Studio album by Rough Cutt
- Released: February 11, 1985
- Recorded: 1984
- Studio: Record Plant, Los Angeles, California
- Genre: Heavy metal; glam metal;
- Length: 42:17
- Label: Warner Bros.
- Producer: Tom Allom

Rough Cutt chronology
|  | Rough Cutt (1985) | Wants You! (1986) |

= Rough Cutt (album) =

Rough Cutt is the debut studio album by American heavy metal band Rough Cutt, released in 1985. It was produced by Tom Allom, who is most famous for producing Judas Priest.

The song "Take Her" was co-written by Ronnie James Dio and ends with a tribute to the famous tune In The Hall of the Mountain King originally written by classical Norwegian composer Edward Grieg.
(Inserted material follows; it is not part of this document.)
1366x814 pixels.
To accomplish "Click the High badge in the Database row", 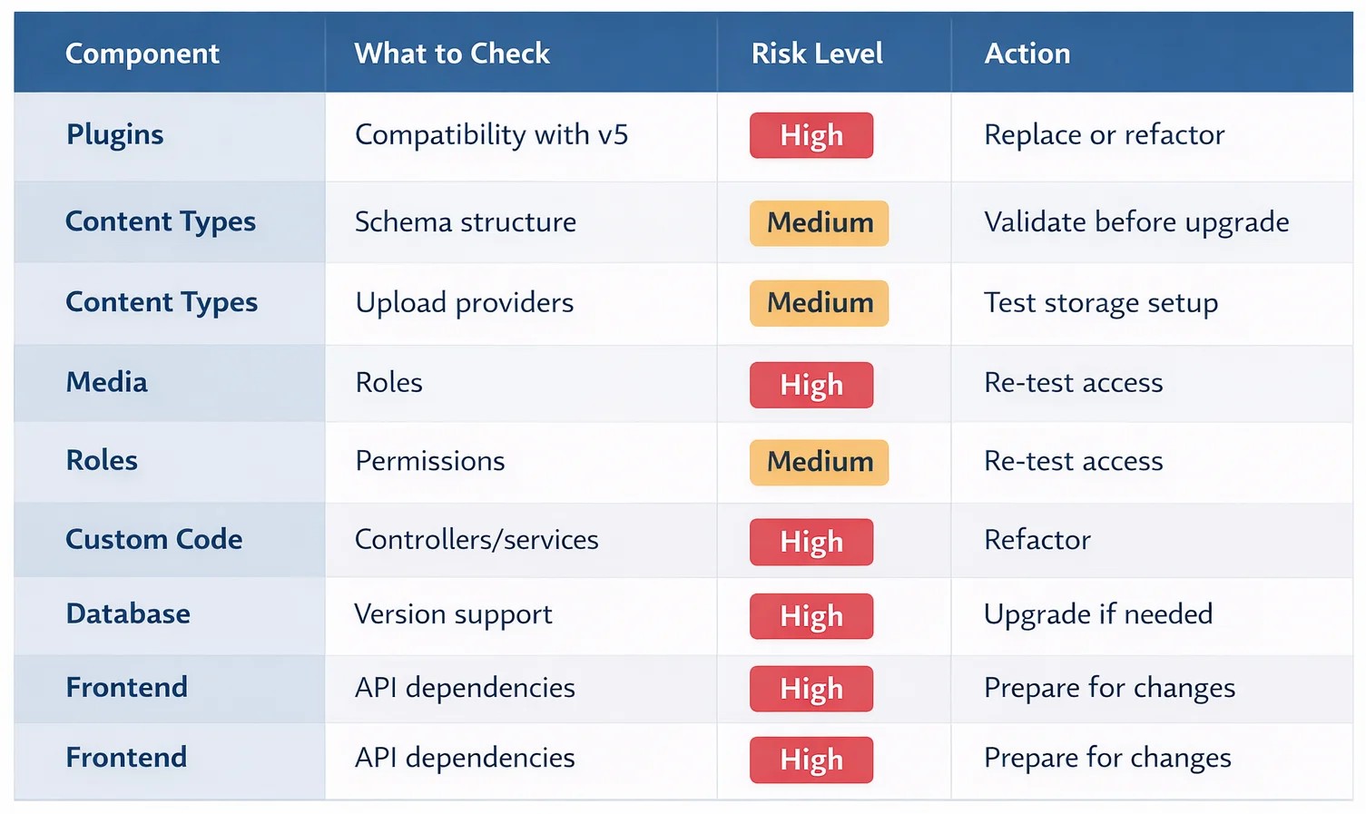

The songs "Dreamin' Again" and "Black Widow" were co-written by Wendy Dio, Ronnie's wife and also the band's manager at the time.
"Piece of My Heart" was originally performed by Erma Franklin, though Janis Joplin made it famous, and many people mistakenly believe Janis Joplin was the original performer of the song. "Never Gonna Die" was written by vocalist Mark Gable and guitarist Brad Carr whose band The Choirboys scored a minor hit with it in 1983. The single peaked at No. 21 on the Australian charts.

Professional ratings
Review scores
| Source | Rating |
| AllMusic | Star |
| Collector's Guide to Heavy Metal | 5/10 |

==Track listing==
- Side one
1. "Take Her" (Chris Hager, Matt Thorr, Paul Shortino, Dave Alford, Craig Goldy, Ronnie James Dio) - 3:39
2. "Piece of My Heart" (Bert Berns, Jerry Ragovoy) - 4:44 (Erma Franklin cover)
3. "Never Gonna Die" (Brad Carr, Mark Gable) - 4:21 (The Choirboys cover)
4. "Dreamin' Again" (Alford, Hager, Thorr, Shortino, Wendy Dio) - 5:34
5. "Cutt Your Heart Out" (Hager, Thorr, Shortino) - 2:28
- Side two
6. - "Black Widow" (Amir Derakh, Alford, Thorr, Shortino, W. Dio) - 4:33
7. "You Keep Breaking My Heart" (Derakh, Hager, Thorr, Alford, Shortino) - 5:13
8. "Kids Will Rock" (Thorr, Shortino) - 4:02
9. "Dressed to Kill" (Hager, Alford, Shortino) - 4:16
10. "She's Too Hott" (Hager, Alford, Shortino) - 3:27

== Chart positions ==

| Chart (1985) | Peak position |
|---|---|
| US (Bubbling Under the Top LPs) | 210 |

==Personnel==
Production and performance credits are adapted from the album liner notes.

- Band members
- Paul Shortino – lead vocals
- Amir Derakh – guitars
- Chris Hager – guitars
- Matt Thorr – bass
- Dave Alford – drums, vocals

- Additional personnel
- Chorus on "Kids Will Rock" sung by The Road Runner Junior Soccer Team

- Production
- Tom Allom – producer
- Mark Dodson – engineer
- Paul Wertheimer – second engineer
- Kevin Aguilar – front cover illustration
- Steve Gerdes – art direction, design
- Rough Cutt – original concept
- Wendy Dio – management for Niji Productions, Inc.